Il Mostro, ma anche ACAB. Pagine di cronaca nera che diventano film, in gergo tecnico questo si chiama “true crime”: perchè fa successo.
Netflix Italia si avvicina a quello che è il modello americano. Prendere un prodotto, farlo diventare cult e girarlo agli utenti sotto forma di novità. Questo è alla base della nuova industria dello streaming cinematografico che, ovunque, sta cercando di attingere da pietre miliari della storia per farne un nuovo intreccio sul piano narrativo. A volte didascalico, a volte semplicemente di genere. Quello che conta è catturare il telespettatore con qualcosa che conosce già: la storia – anche in Italia – non si fa solo con le rivoluzioni.
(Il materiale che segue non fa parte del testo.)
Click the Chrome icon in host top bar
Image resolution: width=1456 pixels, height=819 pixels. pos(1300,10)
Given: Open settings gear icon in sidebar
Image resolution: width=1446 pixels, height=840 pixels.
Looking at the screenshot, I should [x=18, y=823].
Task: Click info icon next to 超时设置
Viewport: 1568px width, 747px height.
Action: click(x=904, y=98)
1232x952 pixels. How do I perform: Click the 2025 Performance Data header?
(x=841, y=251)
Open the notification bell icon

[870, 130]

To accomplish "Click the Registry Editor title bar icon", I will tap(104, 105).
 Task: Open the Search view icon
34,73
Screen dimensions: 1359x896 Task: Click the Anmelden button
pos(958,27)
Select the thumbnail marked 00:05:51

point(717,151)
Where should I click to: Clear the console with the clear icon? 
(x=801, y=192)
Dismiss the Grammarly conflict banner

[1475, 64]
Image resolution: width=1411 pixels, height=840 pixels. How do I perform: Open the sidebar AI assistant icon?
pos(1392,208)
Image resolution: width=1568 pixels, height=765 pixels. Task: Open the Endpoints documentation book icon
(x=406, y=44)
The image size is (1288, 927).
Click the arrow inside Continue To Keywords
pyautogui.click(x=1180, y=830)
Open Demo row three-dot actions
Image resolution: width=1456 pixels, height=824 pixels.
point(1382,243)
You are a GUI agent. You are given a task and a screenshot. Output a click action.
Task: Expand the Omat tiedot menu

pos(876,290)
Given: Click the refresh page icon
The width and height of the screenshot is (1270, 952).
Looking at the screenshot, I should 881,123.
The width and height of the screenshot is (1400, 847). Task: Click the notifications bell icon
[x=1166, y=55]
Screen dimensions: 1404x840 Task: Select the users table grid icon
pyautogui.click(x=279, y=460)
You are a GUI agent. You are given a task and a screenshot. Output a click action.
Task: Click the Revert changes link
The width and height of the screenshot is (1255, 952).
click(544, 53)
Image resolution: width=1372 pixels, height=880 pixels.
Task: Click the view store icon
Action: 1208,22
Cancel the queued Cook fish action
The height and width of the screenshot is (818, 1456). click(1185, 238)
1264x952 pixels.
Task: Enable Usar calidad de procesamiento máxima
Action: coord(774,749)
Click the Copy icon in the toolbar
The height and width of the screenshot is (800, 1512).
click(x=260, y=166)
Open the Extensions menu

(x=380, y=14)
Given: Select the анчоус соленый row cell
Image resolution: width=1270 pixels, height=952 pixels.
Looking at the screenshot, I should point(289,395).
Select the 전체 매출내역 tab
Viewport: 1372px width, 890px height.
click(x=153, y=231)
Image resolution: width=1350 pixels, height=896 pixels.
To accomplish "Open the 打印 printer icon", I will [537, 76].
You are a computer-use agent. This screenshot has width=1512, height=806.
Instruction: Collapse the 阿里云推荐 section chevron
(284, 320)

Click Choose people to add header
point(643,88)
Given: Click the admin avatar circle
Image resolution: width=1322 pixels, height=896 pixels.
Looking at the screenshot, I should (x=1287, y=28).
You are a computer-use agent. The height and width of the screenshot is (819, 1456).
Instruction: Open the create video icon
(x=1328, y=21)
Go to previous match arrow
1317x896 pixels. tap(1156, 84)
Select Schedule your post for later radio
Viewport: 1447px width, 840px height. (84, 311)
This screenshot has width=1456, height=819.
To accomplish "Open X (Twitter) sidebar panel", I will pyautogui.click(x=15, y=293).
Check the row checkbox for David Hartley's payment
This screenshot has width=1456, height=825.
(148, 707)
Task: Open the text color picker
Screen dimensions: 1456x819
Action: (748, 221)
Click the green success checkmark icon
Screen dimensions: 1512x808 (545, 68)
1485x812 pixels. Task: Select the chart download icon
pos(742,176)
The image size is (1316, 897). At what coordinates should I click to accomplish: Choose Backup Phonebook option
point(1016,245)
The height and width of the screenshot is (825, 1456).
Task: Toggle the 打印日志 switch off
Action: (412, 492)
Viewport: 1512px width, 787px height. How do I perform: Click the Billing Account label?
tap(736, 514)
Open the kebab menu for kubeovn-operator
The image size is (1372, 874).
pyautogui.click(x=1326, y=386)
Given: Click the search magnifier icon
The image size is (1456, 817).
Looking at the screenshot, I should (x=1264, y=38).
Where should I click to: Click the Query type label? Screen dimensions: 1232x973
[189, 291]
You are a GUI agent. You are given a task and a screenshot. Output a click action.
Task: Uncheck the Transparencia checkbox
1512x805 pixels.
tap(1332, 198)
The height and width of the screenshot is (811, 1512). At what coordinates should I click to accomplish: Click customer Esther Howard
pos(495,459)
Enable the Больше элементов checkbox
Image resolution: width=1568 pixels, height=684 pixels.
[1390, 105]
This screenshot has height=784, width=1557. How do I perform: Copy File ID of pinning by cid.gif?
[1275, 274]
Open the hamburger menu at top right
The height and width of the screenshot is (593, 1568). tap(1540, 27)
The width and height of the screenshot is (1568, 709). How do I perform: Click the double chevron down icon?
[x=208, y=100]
Spesso passa anche da alcuni lati oscuri vissuti in ombra e oggi analizzati con nuovi occhi. Ci ha pensato in primis Stefano Sollima, pensando alla modernità, quando nei primi anni Duemila ha portato all’orizzonte e all’attenzione di tutti le vicende legate alla Banda della Magliana. La cronaca nera torna alla ribalta e influenza la settima arte, riepilogando quelli che ancora oggi vengono definiti cold case. Talvolta freddi, talvolta no: significa che alcuni casi – e determinate diatribe – sono ormai risolti. Altri cercano ancora spazio. L’importante che ci sia ancora margine per raccontare.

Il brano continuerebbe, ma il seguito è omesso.